November 19, 2023: Use It or Lose It

Desert in Judea to illustrate Jesus' temptation

Twenty-fifth Sunday after Pentecost

Use It or Lose It

Today’s parable challenges us with references to slavery, yet reveals a God of plenty who knows us and calls us to actions on God’s behalf. We do well to remember that literal readings of slavery in such biblical texts had a long history of being used by many Christians, in the United States and elsewhere, to justify the existence of slavery. So, surface literalism does not serve us well.

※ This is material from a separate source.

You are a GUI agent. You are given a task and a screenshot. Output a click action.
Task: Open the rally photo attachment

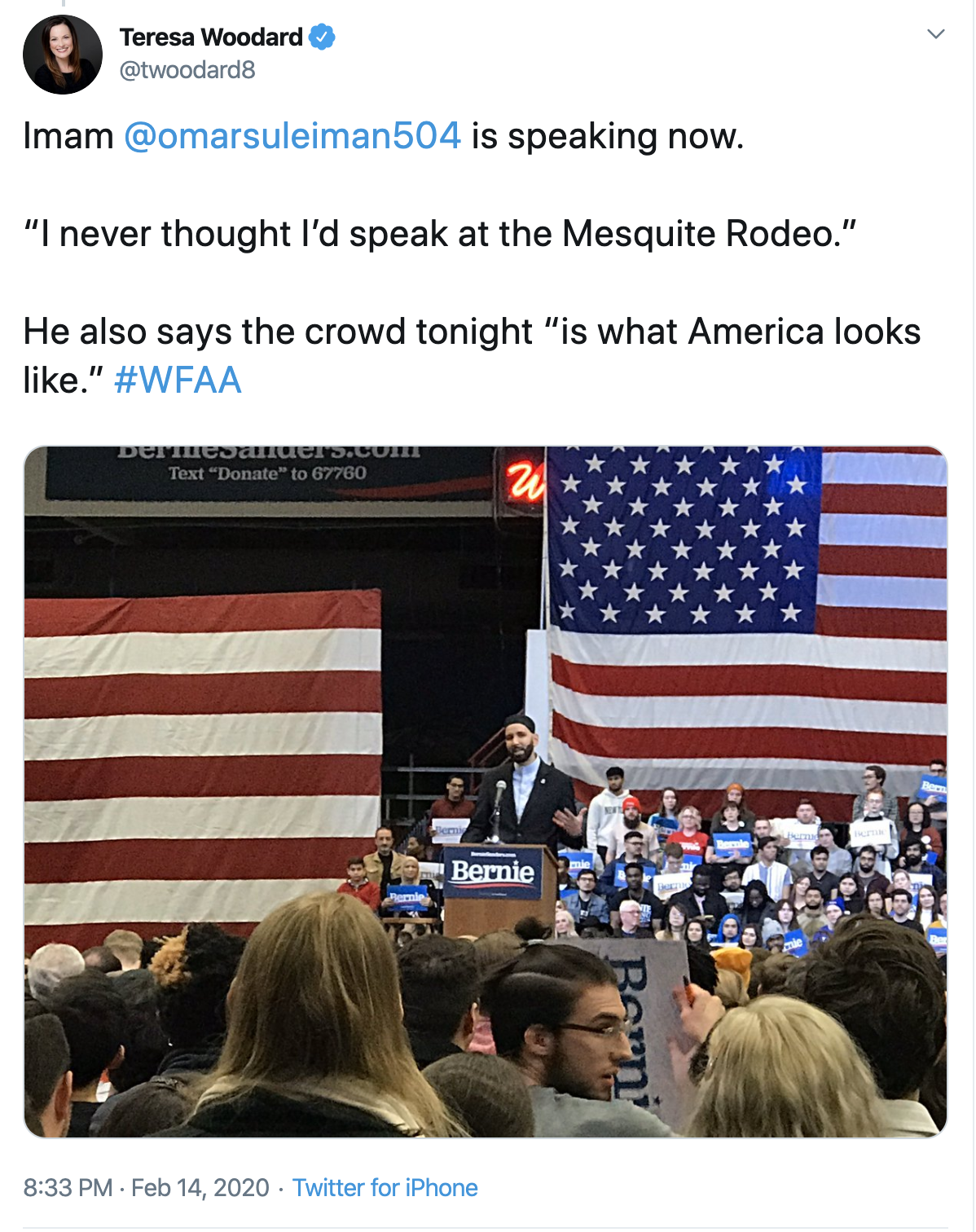pyautogui.click(x=486, y=791)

Despite this, we know that the needs of the enslaved persons should have been provided for by the man going on the journey. All the money given to them belonged to the enslaver, and would not have been necessary for their own well-being. Also, the money given to them was based on the enslaver’s knowledge of the abilities of the people he was enslaving. He knew what to expect. Soon after the man’s departure, two of the enslaved men begin trading the money, doubling their enslaver’s holdings. The third hides the money, takes no risks, and loses none of that which had been entrusted to him.

Are we like the third slave, so afraid of God that we are unwilling to risk and lose what God has entrusted to us? Do we keep what has been entrusted to us and hide it, not running the risk of losing it? We cannot do that, because Jesus tells us it will be taken from us if that is all we are willing to do.

Through this parable Jesus calls us to be brave with God’s money (and the time and abilities God gives us, we might also interpret). Put it out there. Let it work. What would an investigation of our personal accounts, our congregation’s budgets, and the interior of this bulletin say about our faithful risks related to our traditions and our talents?